4.10. Het verzoek van appellant om het college te veroordelen tot vergoeding van schade, door de Raad opgevat als een verzoek om vergoeding van wettelijke rente, komt voor toewijzing in aanmerking. Voor de wijze waarop het college de rente dient te berekenen, verwijst de Raad naar zijn uitspraak van 25 januari 2012, LJN BV1958, waarbij de ingangsdatum van de wettelijke rente 1 juni 2011 is voor de ten onrechte niet betaalde bijstand over mei 2011.
5. De Raad ziet aanleiding om het college te veroordelen in de kosten van appellante.

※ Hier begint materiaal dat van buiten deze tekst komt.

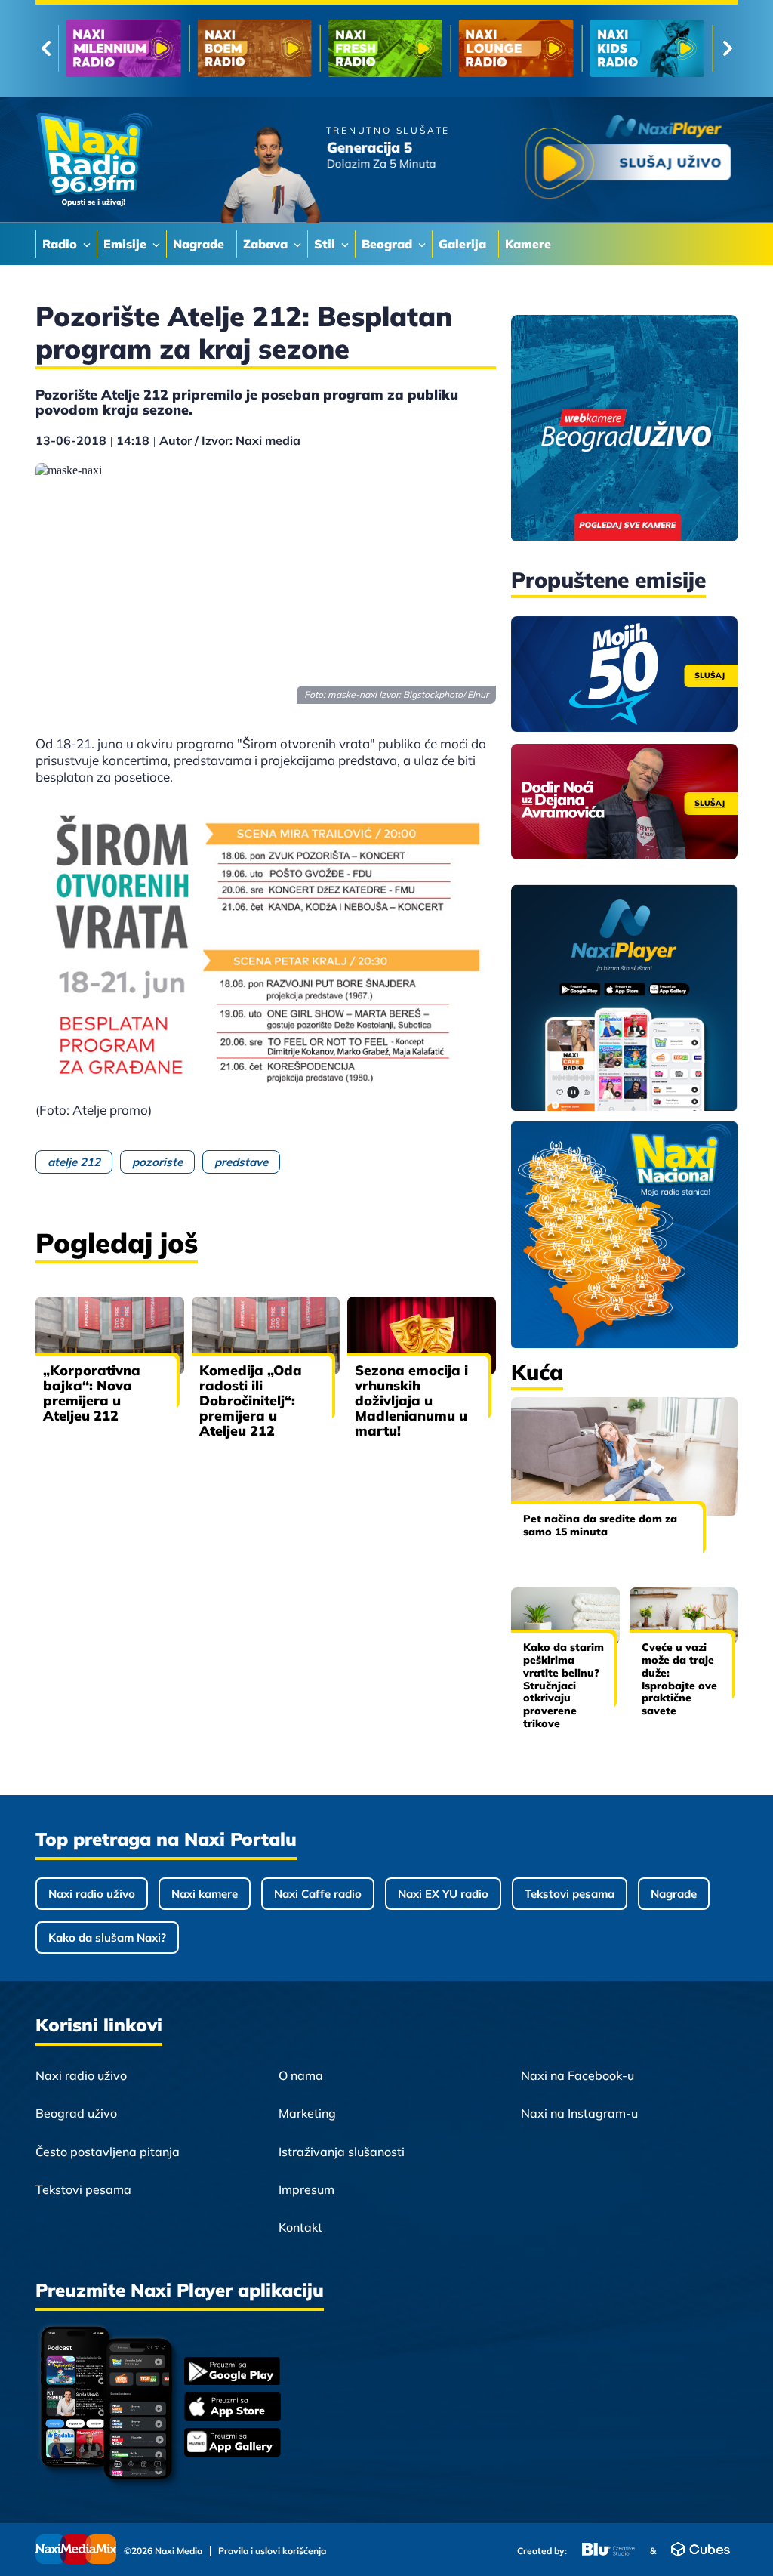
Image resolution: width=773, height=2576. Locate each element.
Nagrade (674, 1893)
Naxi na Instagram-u (579, 2113)
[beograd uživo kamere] (624, 429)
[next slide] (727, 48)
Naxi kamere (204, 1893)
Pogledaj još (116, 1243)
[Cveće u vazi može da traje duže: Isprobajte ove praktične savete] (684, 1615)
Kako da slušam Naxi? (107, 1937)
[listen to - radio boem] (254, 48)
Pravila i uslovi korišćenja (272, 2551)
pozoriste (157, 1162)
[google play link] (232, 2372)
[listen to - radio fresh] (385, 48)
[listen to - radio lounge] (516, 48)
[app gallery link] (232, 2444)
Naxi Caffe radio (318, 1893)
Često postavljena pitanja (107, 2151)
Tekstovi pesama (569, 1893)
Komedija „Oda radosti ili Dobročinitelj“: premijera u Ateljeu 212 (250, 1400)
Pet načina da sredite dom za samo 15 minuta (600, 1525)
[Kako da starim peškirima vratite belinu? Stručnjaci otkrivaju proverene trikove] (565, 1615)
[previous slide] (45, 48)
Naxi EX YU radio (443, 1893)
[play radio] (628, 160)
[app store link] (232, 2408)
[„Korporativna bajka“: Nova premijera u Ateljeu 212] (109, 1335)
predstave (241, 1162)
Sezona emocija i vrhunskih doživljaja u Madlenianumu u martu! (411, 1400)
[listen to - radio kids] (647, 48)
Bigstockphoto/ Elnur (445, 694)
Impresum (306, 2189)
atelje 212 (74, 1162)
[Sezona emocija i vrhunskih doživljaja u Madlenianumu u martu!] (421, 1335)
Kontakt (300, 2227)
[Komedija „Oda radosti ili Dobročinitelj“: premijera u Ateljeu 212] (266, 1335)
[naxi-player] (624, 999)
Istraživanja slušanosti (342, 2151)
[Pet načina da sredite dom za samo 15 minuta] (624, 1456)
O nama (301, 2075)
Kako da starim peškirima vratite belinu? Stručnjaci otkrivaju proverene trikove (563, 1685)
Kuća (537, 1372)
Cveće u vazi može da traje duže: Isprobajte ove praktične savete (679, 1678)
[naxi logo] (93, 160)
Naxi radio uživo (91, 1893)
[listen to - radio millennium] (123, 48)
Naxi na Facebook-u (577, 2075)
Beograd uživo (76, 2113)
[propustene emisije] (624, 674)
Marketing (307, 2113)
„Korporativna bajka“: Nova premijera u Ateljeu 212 (91, 1393)
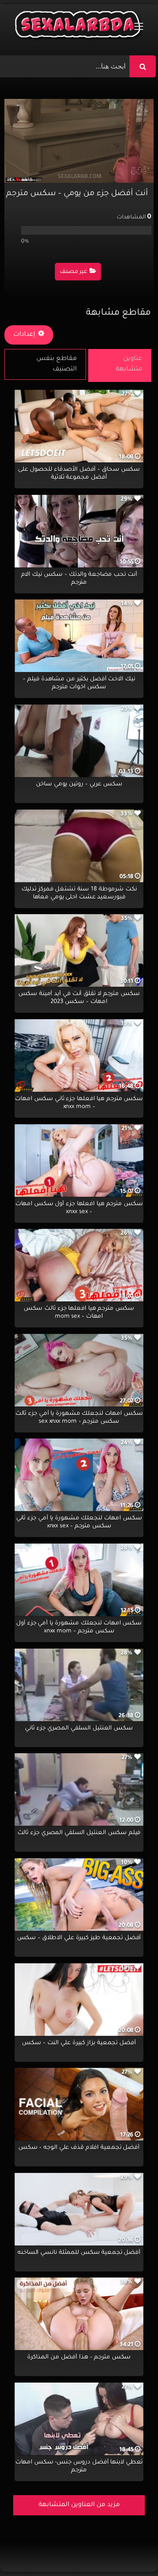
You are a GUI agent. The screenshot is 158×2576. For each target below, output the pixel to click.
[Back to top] (130, 2549)
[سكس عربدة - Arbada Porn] (79, 26)
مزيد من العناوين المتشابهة (79, 2505)
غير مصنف (73, 272)
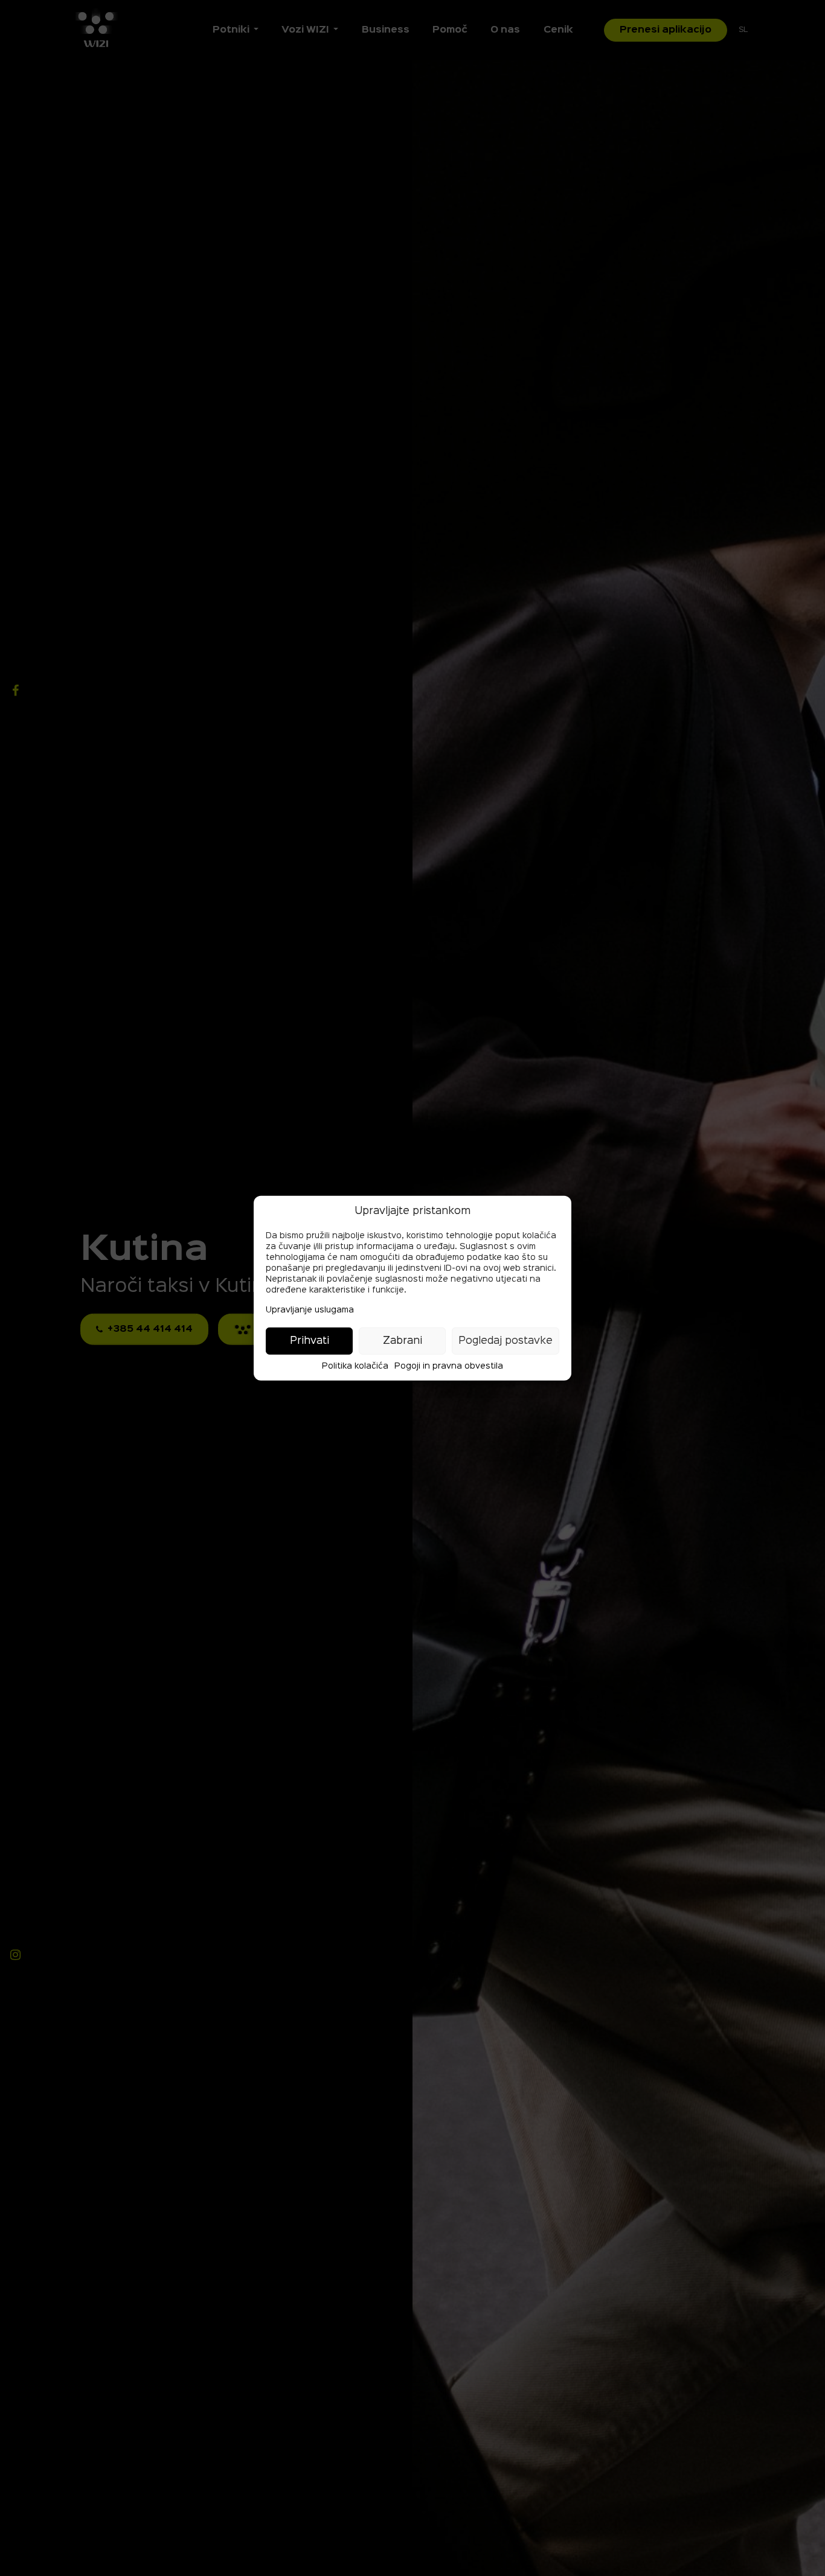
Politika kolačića (355, 1366)
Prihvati (309, 1340)
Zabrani (402, 1340)
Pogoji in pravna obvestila (448, 1366)
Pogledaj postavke (505, 1340)
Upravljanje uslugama (310, 1310)
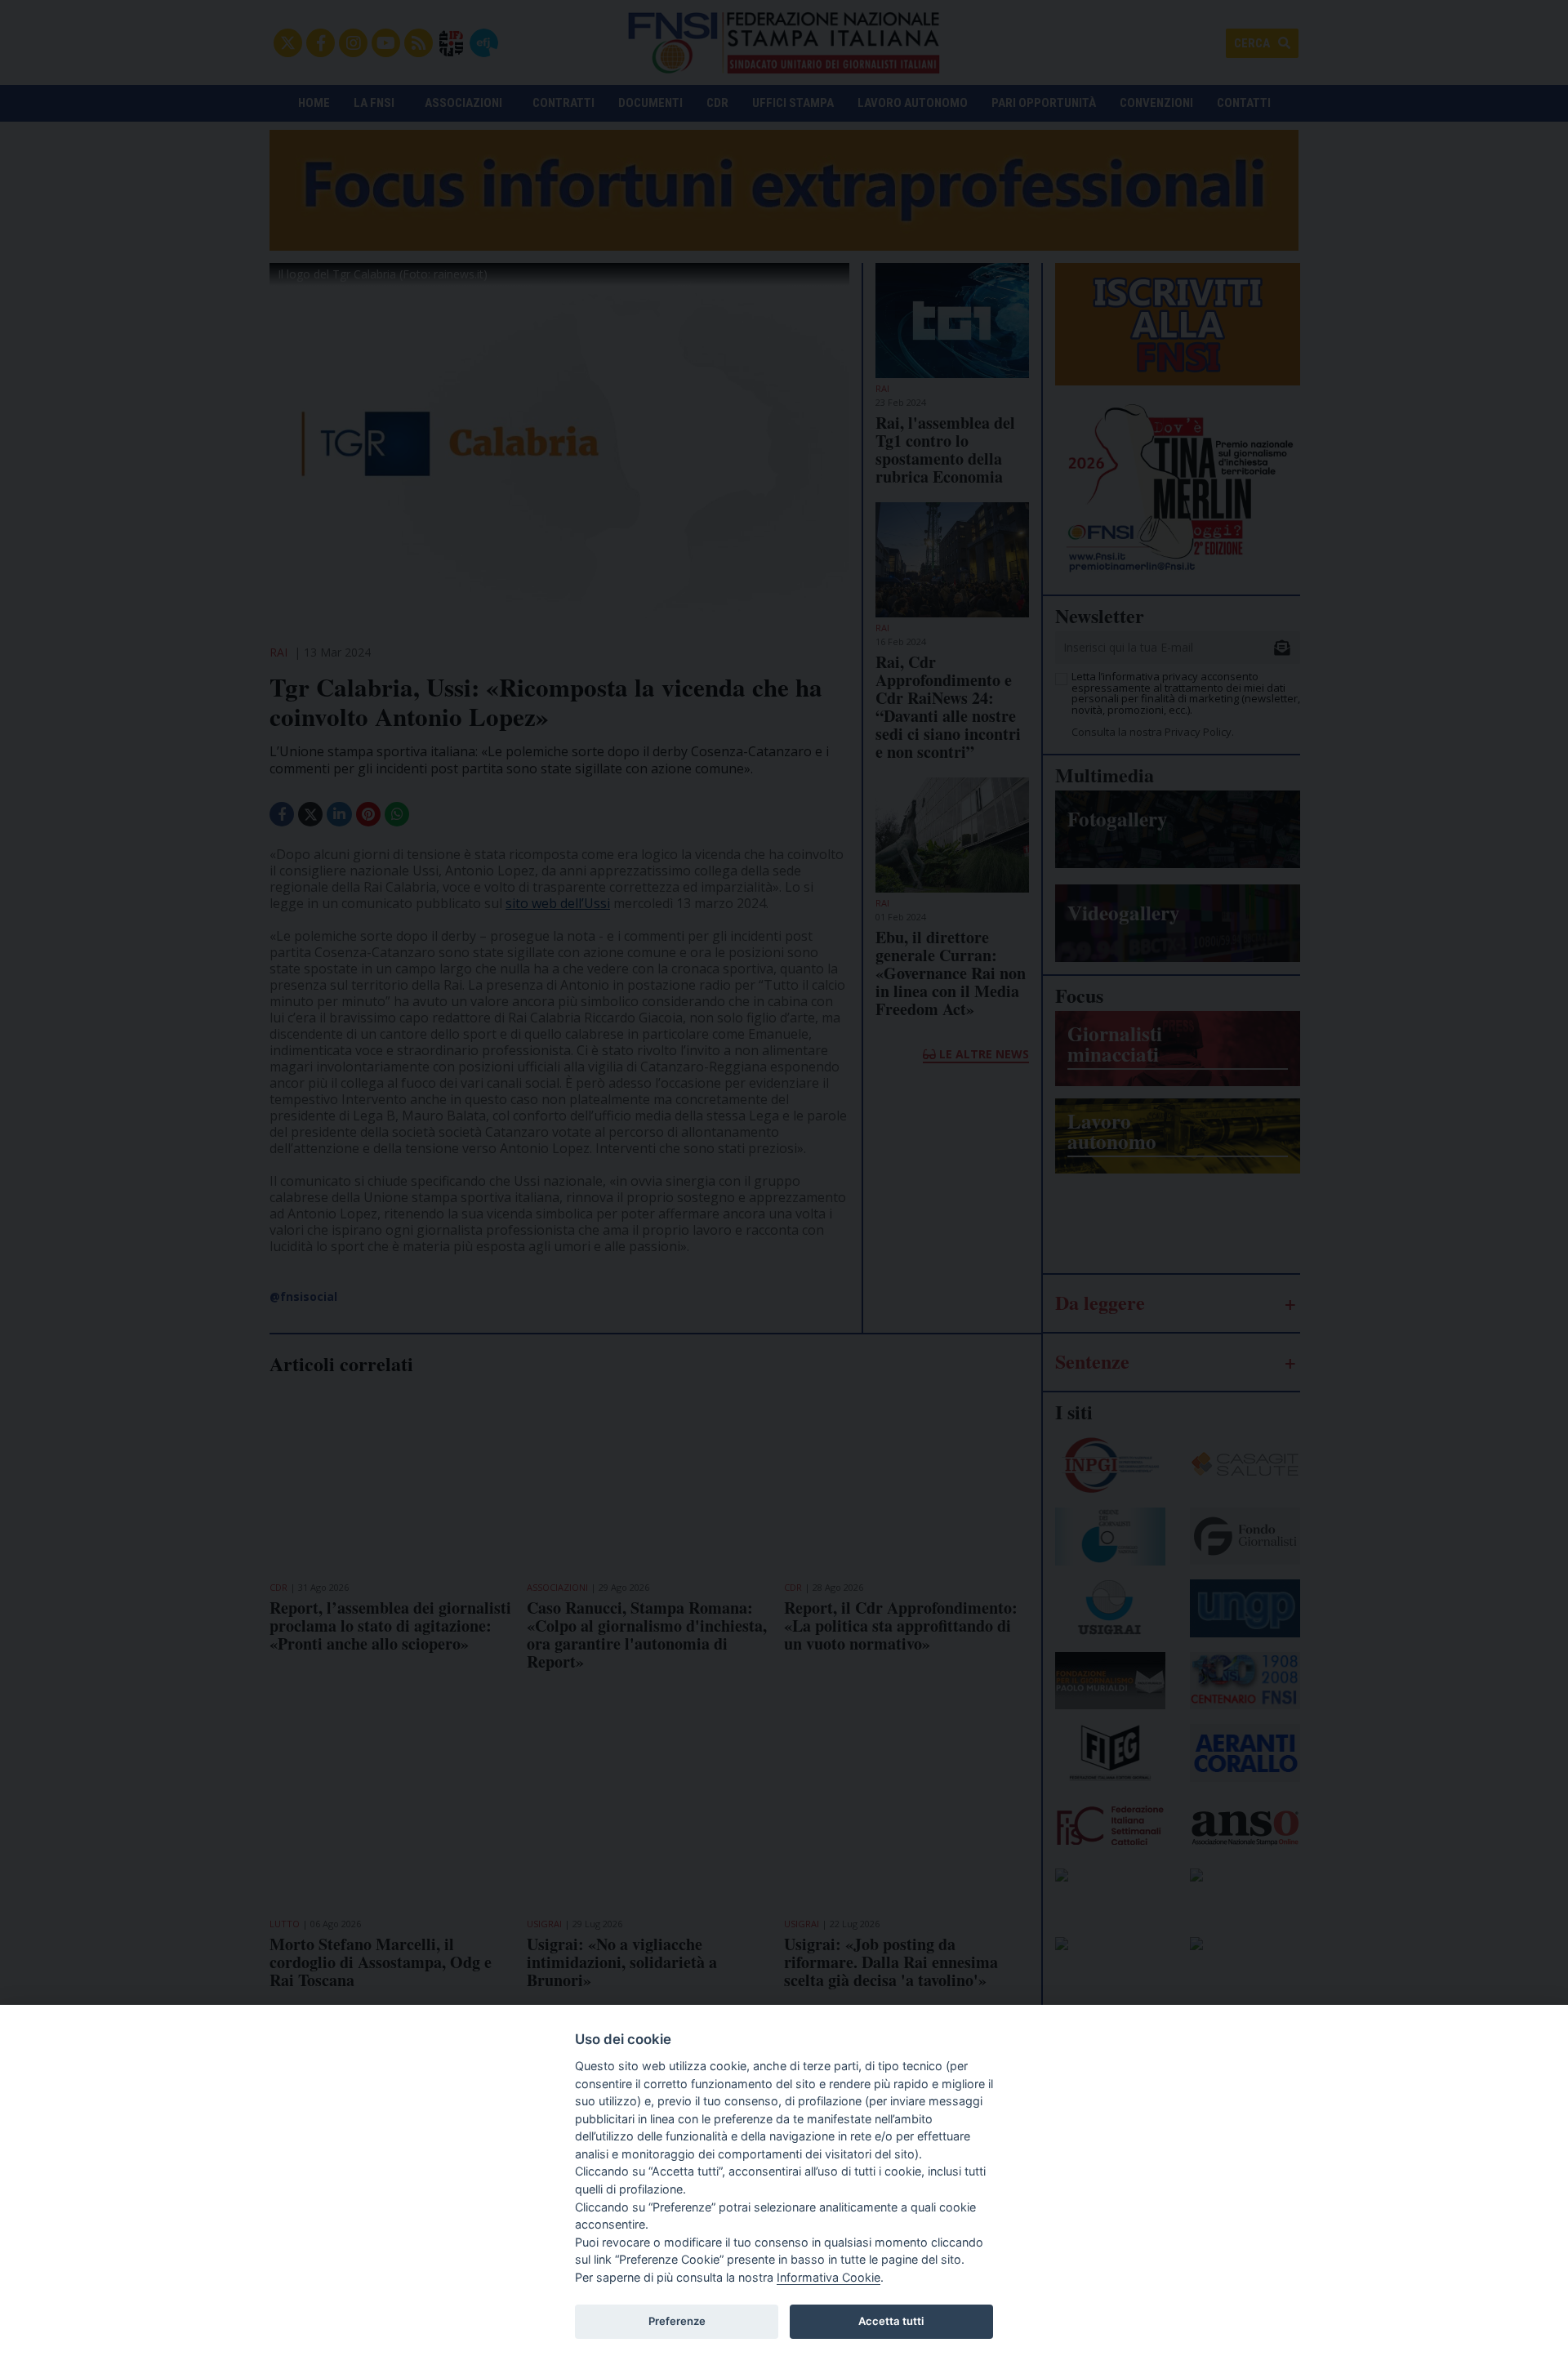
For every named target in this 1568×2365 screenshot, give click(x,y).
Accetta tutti (891, 2320)
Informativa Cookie (828, 2277)
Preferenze (677, 2320)
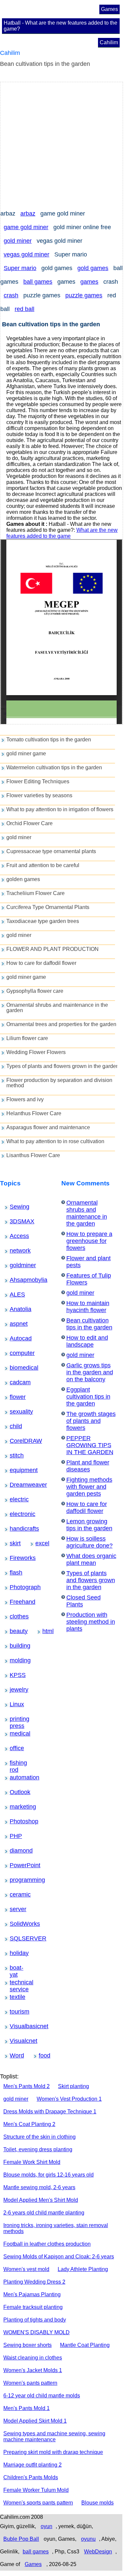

Deze kosten worden begroot op € 944,-- in bezwaar, € 944,-- in beroep en op € 944,-- in hoger beroep voor verleende rechtsbijstand.
De Centrale Raad van Beroep
-vernietigt de aangevallen uitspraak voor zover deze ziet op het besluit van 18 juli 2011;
-verklaart het beroep tegen het besluit van 18 juli 2011 gegrond;
-vernietigt het besluit van 18 juli 2011;
-herroept het besluit van 13 april 2011 en bepaalt dat deze uitspraak in de plaats treedt van het vernietigde besluit;
-veroordeelt het college tot vergoeding aan appellant van de wettelijke rente zoals in 4.10 van deze uitspraak is vermeld;
-veroordeelt het college in de proceskosten van appellant tot een bedrag van € 2.832,--;
-bepaalt dat het college het door appellant in beroep en hoger beroep betaalde griffierecht van in totaal € 153,-- vergoedt.
Deze uitspraak is gedaan door C. van Viegen als voorzitter en W.H. Bel en E.C.R. Schut als leden, in tegenwoordigheid van P.C. de Wit als griffier. De beslissing is uitgesproken in het openbaar op 4 juni 2013.